A chaos, chaos et demi
de Carine-Laure Desguin

critiqué par Débézed, le 14 janvier 2019
(Besançon - 76 ans)


La note:  étoiles
La poésie pour recours
Dans une lumineuse préface Eric Allard guide le lecteur dans les méandres dessinés par Carine-Laure Desguins sur le sable des cinquante mini textes qu’elle a rassemblés dans ce recueil. Des textes où tout a explosé, les mots sont dispersés, ils ont perdu la place qui aurait dû être la leur, les phrases n’ont plus de sens, il ne reste que le chaos et la poésie. Mais, le chaos n’a pas pu faire taire la musique, n’a pas su casser la métrique et le rythme de ces textes qui ne disent plus ce qu’ils devraient mais qui l’expriment magnifiquement à travers la magie de la poésie.

Eric Allard introduit ce recueil avec ces mots : « Au fil de ces 50 récits-visions, Carine-Laure Desguin bouscule la langue, fait éclater la structure de la phrase traditionnelle et dissémine le sens pour dégager la fleur de la poésie des mauvaises herbes d’usage commun, extraire le diable de l’image de la boîte aux Lettres fourre-tout. »

Dans ses poésies, Carine-laure Desguin décrit un monde cataclysmique où les corps explosés ont été disséminés, libérant leurs entrailles et leurs humeurs, où les mathématiques et la géométrie ne servent plus à rien, même si elles sont souvent sollicitées, et s’égarent dans le néant sidéral. Dans ce chaos en marche, l’auteure met en parallèle la destruction des corps et des mots, les entrailles se vident de leurs humeurs comme les phrases se vident de leurs mots. Comme si la destruction du langage pouvait impliquer la destruction de la vie.

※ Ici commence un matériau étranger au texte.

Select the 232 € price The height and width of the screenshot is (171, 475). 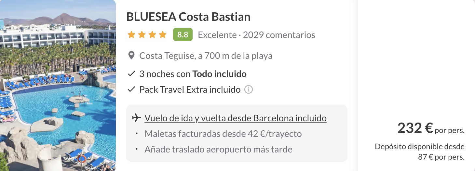[415, 128]
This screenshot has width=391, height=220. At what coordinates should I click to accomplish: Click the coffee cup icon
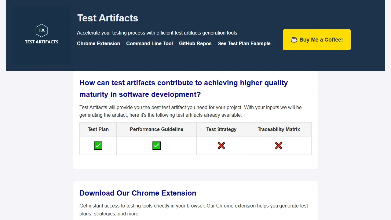pos(294,40)
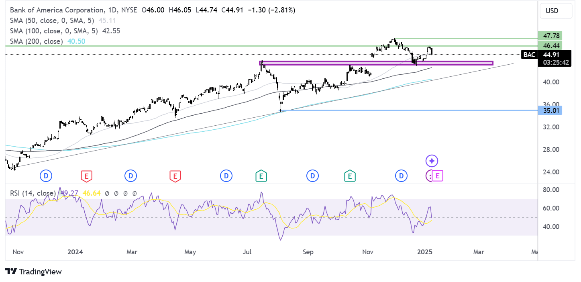Click the red earnings "E" icon near March
The width and height of the screenshot is (581, 282).
[x=175, y=176]
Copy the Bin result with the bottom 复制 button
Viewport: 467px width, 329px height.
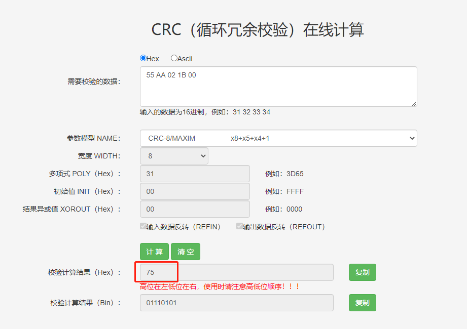pos(362,302)
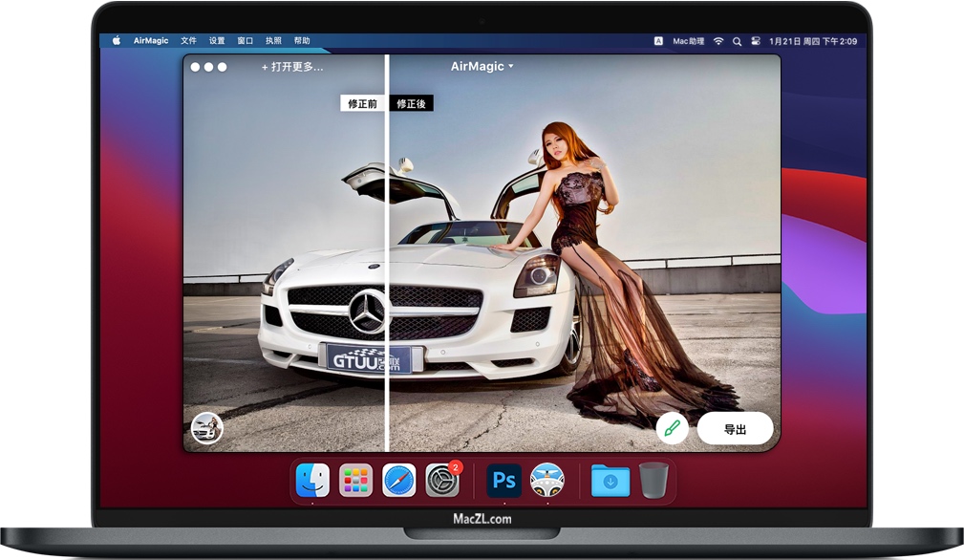Open the green edit pen tool in AirMagic

670,429
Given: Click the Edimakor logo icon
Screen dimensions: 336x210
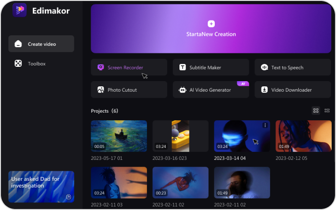Looking at the screenshot, I should click(x=20, y=10).
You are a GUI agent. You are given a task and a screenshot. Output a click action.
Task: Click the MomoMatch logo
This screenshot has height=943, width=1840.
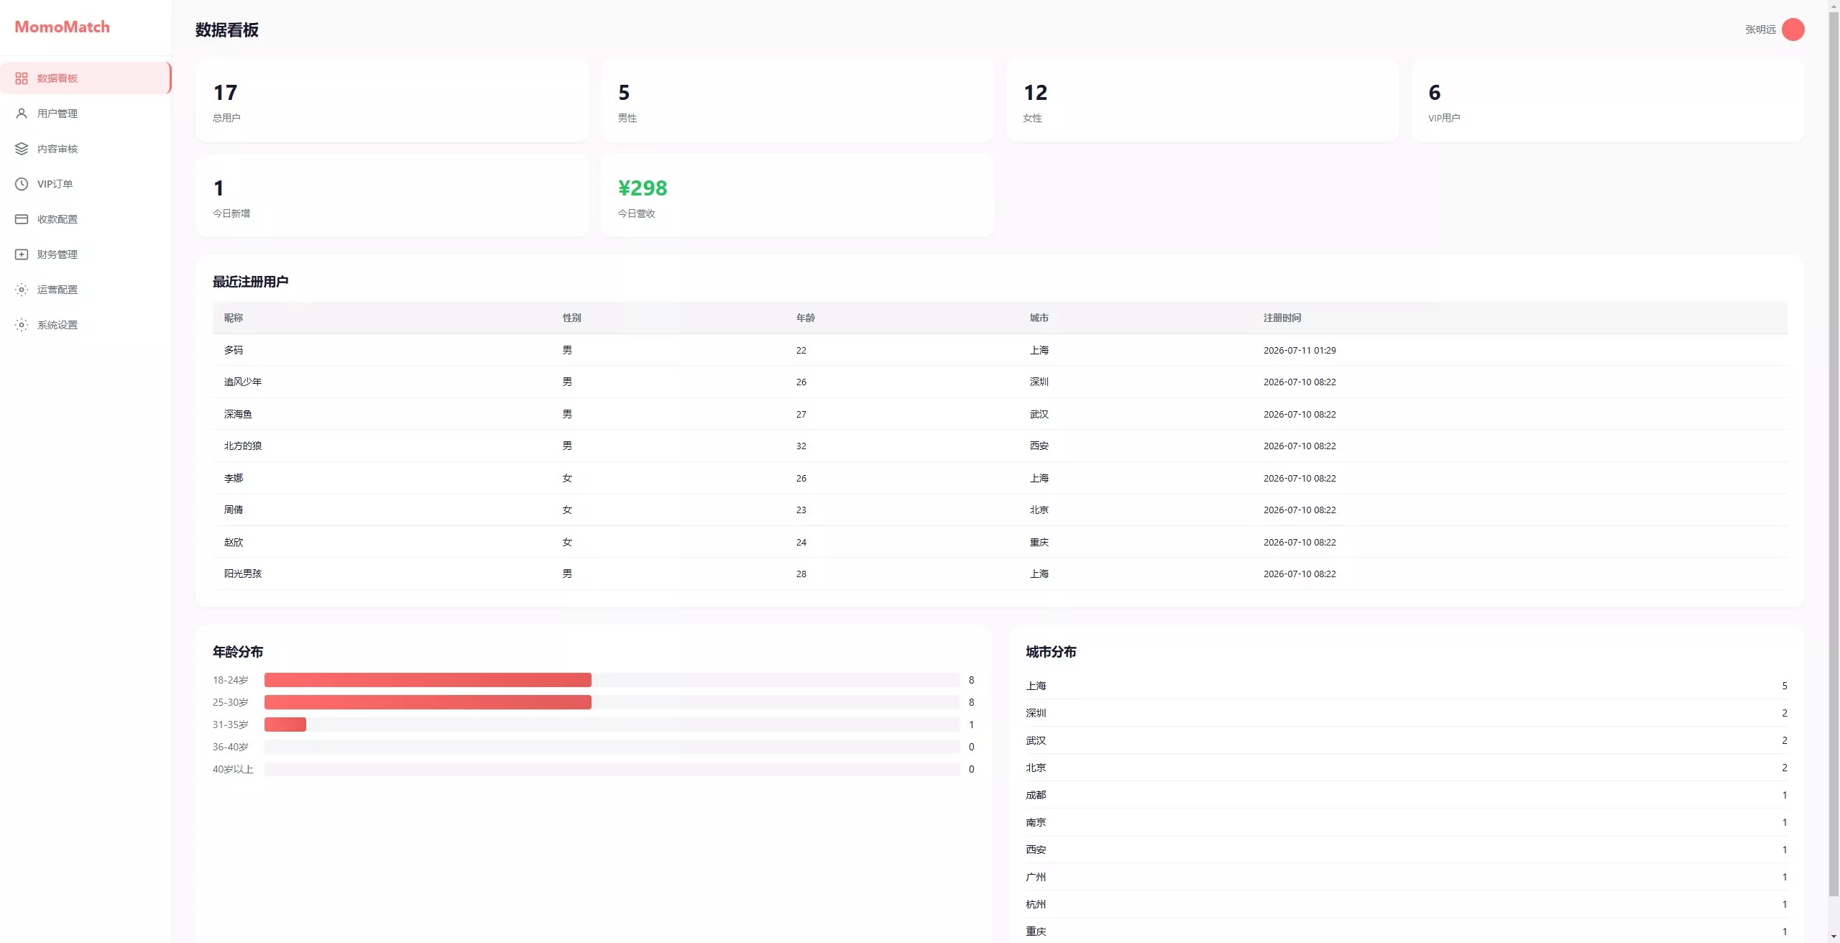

Pour dépeindre ce cataclysme final Carine-laure Desguins appelle la poésie à la rescousse, dénonçant la faillite des mathématiques qu’elle évoque dans de nombreux passages comme si elles étaient un des fondamentaux de notre monde actuel qui court à sa perte, comme si elles n’avaient pas su préserver notre monde de sa faillite fatidique. L’auteure connait bien la médecine et l’anatomie, elle évoque souvent la géographie des corps en décomposition, notamment les organes génitaux qui ne pourront plus reproduire, à l’image des glandes de Bartholin condamnant par leur sclérose les ventres à la sécheresse.

Si on peut décrypter le message de l’auteure, il y a urgence, le chaos est en marche, seule la poésie pourrait sauver la planète, car elle possède toujours le sens de l’harmonie qui est peut-être à l’origine de l’univers. Et l’auteure en use abondamment dans de nombreuses allitérations et assonances comme celle-ci que j’ai notée au hasard de ma lecture : « Saigner et saigner en corps, à cor et à cris, … ».

Au-delà de mes interprétations ce recueil est avant tout un plaisir de lecture où il faut laisser les mots jouer leur musique sans leur prêter une quelconque intention.